Records to use Start Marker

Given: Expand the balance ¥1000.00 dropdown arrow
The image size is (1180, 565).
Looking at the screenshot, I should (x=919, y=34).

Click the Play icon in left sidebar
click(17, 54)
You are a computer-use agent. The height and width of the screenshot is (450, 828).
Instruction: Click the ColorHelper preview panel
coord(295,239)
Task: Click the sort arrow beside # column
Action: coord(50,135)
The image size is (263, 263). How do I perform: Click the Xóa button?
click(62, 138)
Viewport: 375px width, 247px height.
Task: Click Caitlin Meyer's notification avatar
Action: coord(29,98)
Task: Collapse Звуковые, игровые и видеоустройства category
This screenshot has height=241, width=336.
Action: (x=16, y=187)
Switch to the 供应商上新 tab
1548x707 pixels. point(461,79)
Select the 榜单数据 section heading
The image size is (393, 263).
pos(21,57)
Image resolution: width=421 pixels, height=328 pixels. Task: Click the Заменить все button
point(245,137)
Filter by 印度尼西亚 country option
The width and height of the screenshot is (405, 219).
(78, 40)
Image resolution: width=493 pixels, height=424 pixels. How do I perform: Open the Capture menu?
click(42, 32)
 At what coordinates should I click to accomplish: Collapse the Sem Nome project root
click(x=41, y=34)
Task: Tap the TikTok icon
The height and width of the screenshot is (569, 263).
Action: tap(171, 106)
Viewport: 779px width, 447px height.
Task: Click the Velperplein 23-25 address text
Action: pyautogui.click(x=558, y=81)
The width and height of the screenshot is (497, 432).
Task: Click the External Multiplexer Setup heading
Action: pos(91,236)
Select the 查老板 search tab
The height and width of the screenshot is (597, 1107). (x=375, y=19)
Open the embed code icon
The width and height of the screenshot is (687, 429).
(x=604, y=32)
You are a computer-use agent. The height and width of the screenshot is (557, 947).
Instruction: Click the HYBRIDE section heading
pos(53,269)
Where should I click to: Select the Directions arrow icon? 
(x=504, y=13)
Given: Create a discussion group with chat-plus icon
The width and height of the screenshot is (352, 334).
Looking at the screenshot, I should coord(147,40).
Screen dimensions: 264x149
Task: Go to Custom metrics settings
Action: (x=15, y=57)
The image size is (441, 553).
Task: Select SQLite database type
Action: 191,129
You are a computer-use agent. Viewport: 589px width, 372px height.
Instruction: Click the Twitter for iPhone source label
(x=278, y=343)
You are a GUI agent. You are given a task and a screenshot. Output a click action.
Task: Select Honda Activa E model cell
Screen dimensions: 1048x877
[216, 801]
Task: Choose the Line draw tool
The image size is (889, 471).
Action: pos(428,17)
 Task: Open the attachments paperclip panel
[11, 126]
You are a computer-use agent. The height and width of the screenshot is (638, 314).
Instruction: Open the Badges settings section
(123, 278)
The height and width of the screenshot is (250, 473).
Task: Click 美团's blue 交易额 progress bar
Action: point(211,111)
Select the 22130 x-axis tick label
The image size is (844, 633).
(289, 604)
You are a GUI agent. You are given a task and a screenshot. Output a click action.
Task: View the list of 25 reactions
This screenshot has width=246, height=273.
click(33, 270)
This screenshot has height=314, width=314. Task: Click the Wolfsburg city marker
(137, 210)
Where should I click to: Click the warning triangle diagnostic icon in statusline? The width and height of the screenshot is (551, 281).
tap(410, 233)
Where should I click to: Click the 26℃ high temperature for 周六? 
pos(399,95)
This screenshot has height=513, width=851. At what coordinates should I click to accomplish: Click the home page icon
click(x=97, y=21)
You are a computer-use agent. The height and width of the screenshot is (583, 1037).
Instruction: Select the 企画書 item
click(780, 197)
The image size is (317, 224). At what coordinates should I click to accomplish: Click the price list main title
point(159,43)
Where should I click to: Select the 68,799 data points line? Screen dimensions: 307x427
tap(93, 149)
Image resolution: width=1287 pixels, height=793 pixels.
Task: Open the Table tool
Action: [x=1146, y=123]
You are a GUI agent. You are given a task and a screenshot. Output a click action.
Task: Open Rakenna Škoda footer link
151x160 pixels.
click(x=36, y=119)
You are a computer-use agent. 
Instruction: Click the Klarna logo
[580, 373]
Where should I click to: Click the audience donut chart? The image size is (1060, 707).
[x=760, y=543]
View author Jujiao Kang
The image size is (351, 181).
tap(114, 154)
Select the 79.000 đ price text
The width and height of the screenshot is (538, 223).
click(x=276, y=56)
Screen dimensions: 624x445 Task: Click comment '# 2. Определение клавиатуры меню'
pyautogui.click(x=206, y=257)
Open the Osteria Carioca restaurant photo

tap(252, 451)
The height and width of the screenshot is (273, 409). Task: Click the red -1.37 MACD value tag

Records to use End Marker

▸ **Your objective**
Among the entries above, find the line with "Switch to the 供应商上新 tab" and the line with "Task: Tap the TikTok icon"; give again exactly these two lines and all lines between them.

▸ **Result**
Switch to the 供应商上新 tab
1548x707 pixels. point(461,79)
Select the 榜单数据 section heading
The image size is (393, 263).
pos(21,57)
Image resolution: width=421 pixels, height=328 pixels. Task: Click the Заменить все button
point(245,137)
Filter by 印度尼西亚 country option
The width and height of the screenshot is (405, 219).
(78, 40)
Image resolution: width=493 pixels, height=424 pixels. How do I perform: Open the Capture menu?
click(42, 32)
 At what coordinates should I click to accomplish: Collapse the Sem Nome project root
click(x=41, y=34)
Task: Tap the TikTok icon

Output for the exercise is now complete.